Road House (directed by Jean Negulesco, 1948, 4 stars) backwoods (close to the Canadian border) noir with a nightclub/bowling alley owned by Jefty (Richard Widmark) and managed by his lifelong friend Pete (Richard Conte). Widmark brings in Lily, a very tough torch singer without much of a voice (Ida Lupino). Conte wants to get rid of her, which is a sure sign that later in the movie he will fall for her. He does so just when Jefty, who has gone off hunting for something other than cabaret artistes (moose, I think), has decided to marry her. He does not take the news of his two subordinates deciding to mate well. There is a frame-up and an extraordinary judicial decision and a chase and Lily eventually shows Jefty has underestimated her toughness. Celeste Holm is also on hand as Susie, the cashier at Jefty's Joint. Widmark starts shy and ends psychotic (his specialty early in his career), Conte and Holm attempt to stay calm, and Lupino smolders (and never uses an ashtray...) Excellent chiaroscuro photography by master noir-cinematographer Joseph LaShelle (Laura, Fallen Angel, etc.).

---

The very faithful adaptation of D. H. Lawrence's relatively autobiograpichal novel Sons and Lovers (directed by Jack Cardiff, 1960, 4.5 stars) has great performances by Trevor Howard as a gruff miner, Walter Morel, Wendy Hiller as his wife, Gertrud, and Dean Stockwell as Paul Morel, a sensitive Mama's boy smothered by his mother, resenting his father, and unable to get out or attain love with either the devoted Miriam (Heather Sears) or the experienced Mrs. Dawes (Mary Ure) who is a suffragette separated from her husband but connected to him in the same mystifying (carnal) way Paul's parents are.

The splendid cinematography (with particularly notable shots of Paul and Mrs. Dawes cavorting on a wintry seashore) of Freddie Francis (Room at the Top, Glory) won an Oscar. (Howard, Ure, Cardiff, the screenwriters, art decoration, and the movie were all nominated, and Cardiff won a Golden Globe and a New York film Critics award for his direction; Hiller was passed over for American award consideration, though nominated for a BAFTA).

Cardiff who had lenses some of the great Michael Powell/Emeric Pressburger movies (winning an Oscar for "Black Narcissus"), went on to direct one of the worst movies ever made (Girl on a Motorcycle) and then returned to where his talent lay, and at age 80 is still amassing credits as a cinematographer. The movie should be released in a wide-screen edition on DVD (and Stockwell is still around to talk about the making of the movie).

---

As the laconic, half-Apache, half-white but culturally Apache title character of Hombre (1965, based on a story by Elmore Leonard, 3.75 stars) Martin Ritt cast the very blue-eyed Paul Newman (again).
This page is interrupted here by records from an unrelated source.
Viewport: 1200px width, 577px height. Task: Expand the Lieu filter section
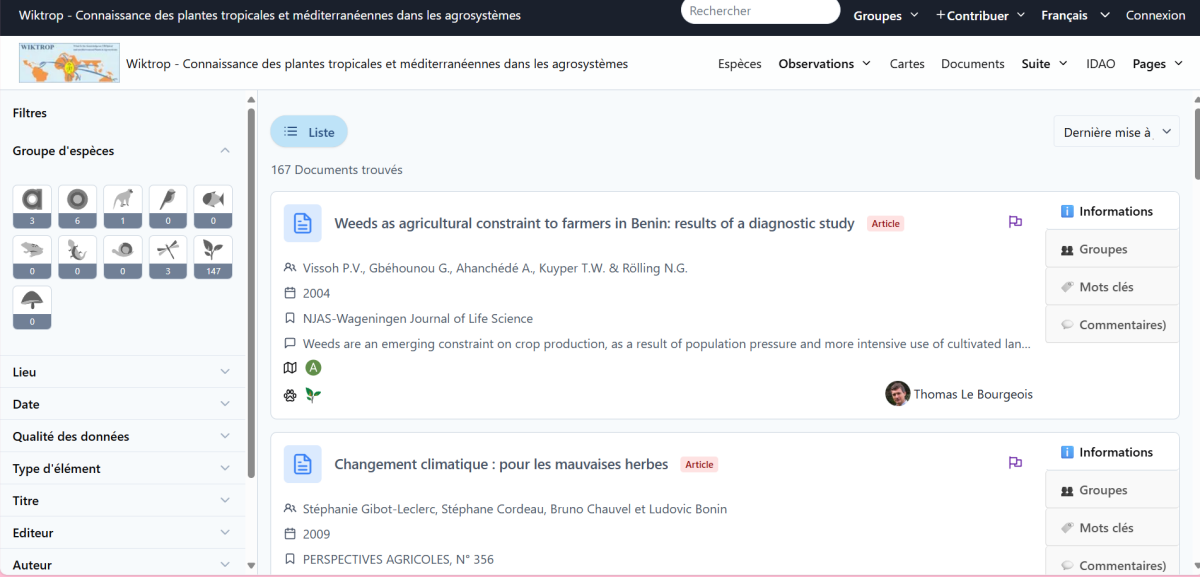(122, 372)
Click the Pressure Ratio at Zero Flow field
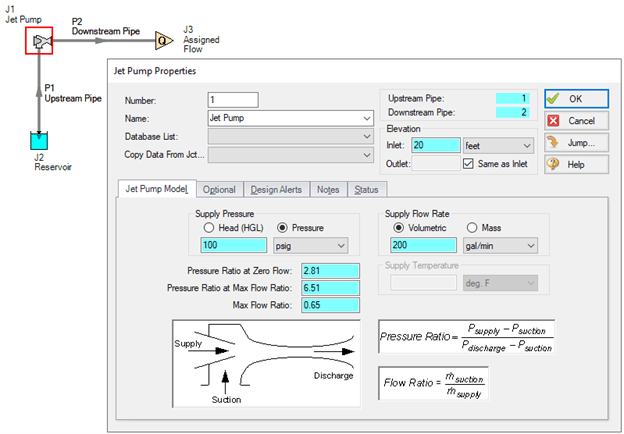 pyautogui.click(x=330, y=271)
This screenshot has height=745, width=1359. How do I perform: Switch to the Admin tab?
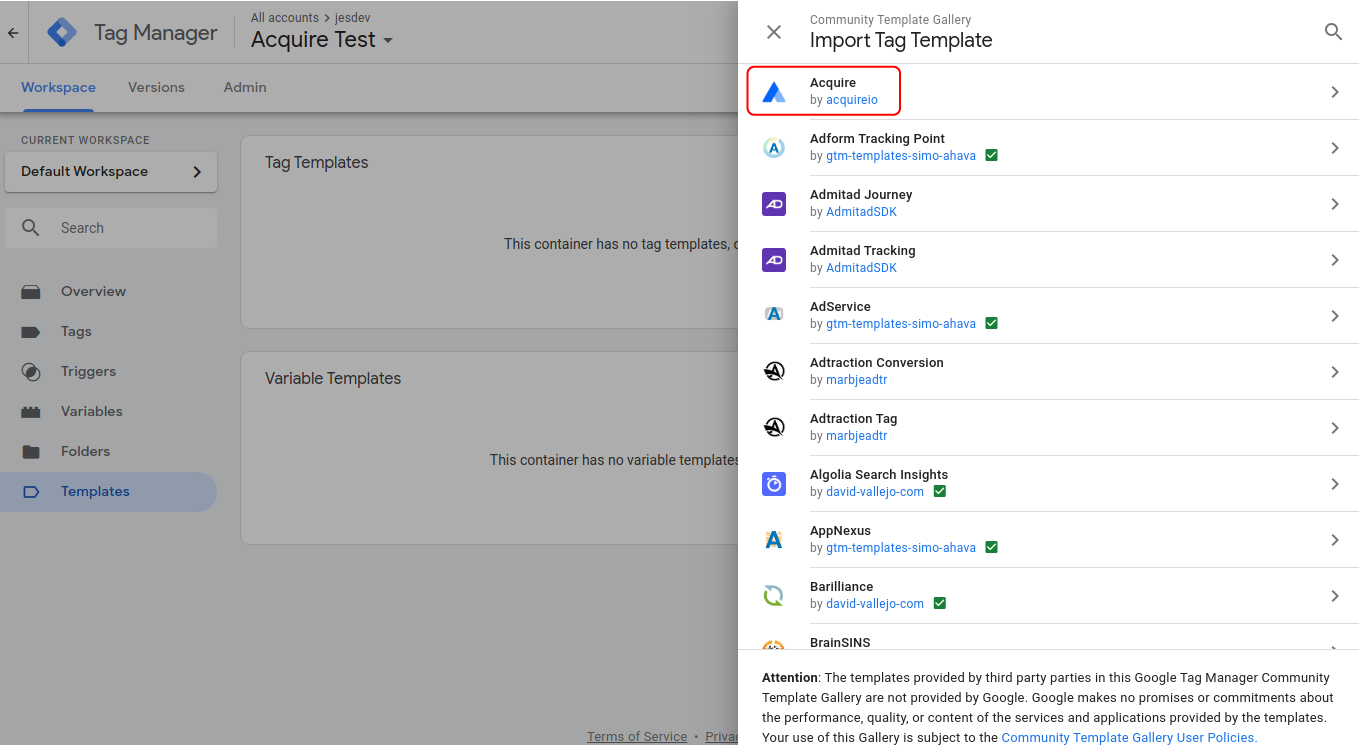pyautogui.click(x=245, y=88)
Whenever I hear e. e. cummings's line "How do you like your blue-eyed boy now, Mr. Death?" I think of Newman, though cummings was referring to someone else (Buffalo Bill) whom Newman played in another film than this. Richard Boone and Frederic March as the stereotypical villains get to ham it up more than the existential antihero halfbreed who takes on a rescue he knows is absurd and likely to be fatal. Boone got the best lines, Barbara Rush the least developed character. "Hombre" was not the most creative work of master cinematographer James Wong Howe, but I have some nostalgic affection for the movie from my teenage first viewing of it.

The disappointingly dull adaptation of Albert Camus's' The Plague (adapted and directed by Luis Puenzo (1992,1.5 stars) has striking visuals. William Hurt provided (another) charisma void, but is only partially responsible for the dullness of the movie.

The Thing Called Love(1993, 1.5 stars) has a ghoulish interest, showing River Phoenix running on empty just before he overdosed. He and once-successful director Peter Bogdanovich both had promising futures behind them in 1993, Phoenix no future at all.

The remake of a 1954 minor romantic comedy by Billy Wilder, Sabrina (directed by Sydney Pollack, 1995, 2 stars) is a sodden and oddly solemn bore that makes one feel sorry for Calista Flockhart. Julia Ormond, Greg Kinnear, and Harrison Ford take on the roles originated by Audrey Hepburn, William Holden, and Humphrey Bogart. Each of the later models was inferior to the original, though Nancy Marchand and Richard Crenna provided some relief from the robotic Ford (who seemed to think he was remaking "Presumed Innocent"). (I watched it on cable in Mexico for the Spanish subtitles.)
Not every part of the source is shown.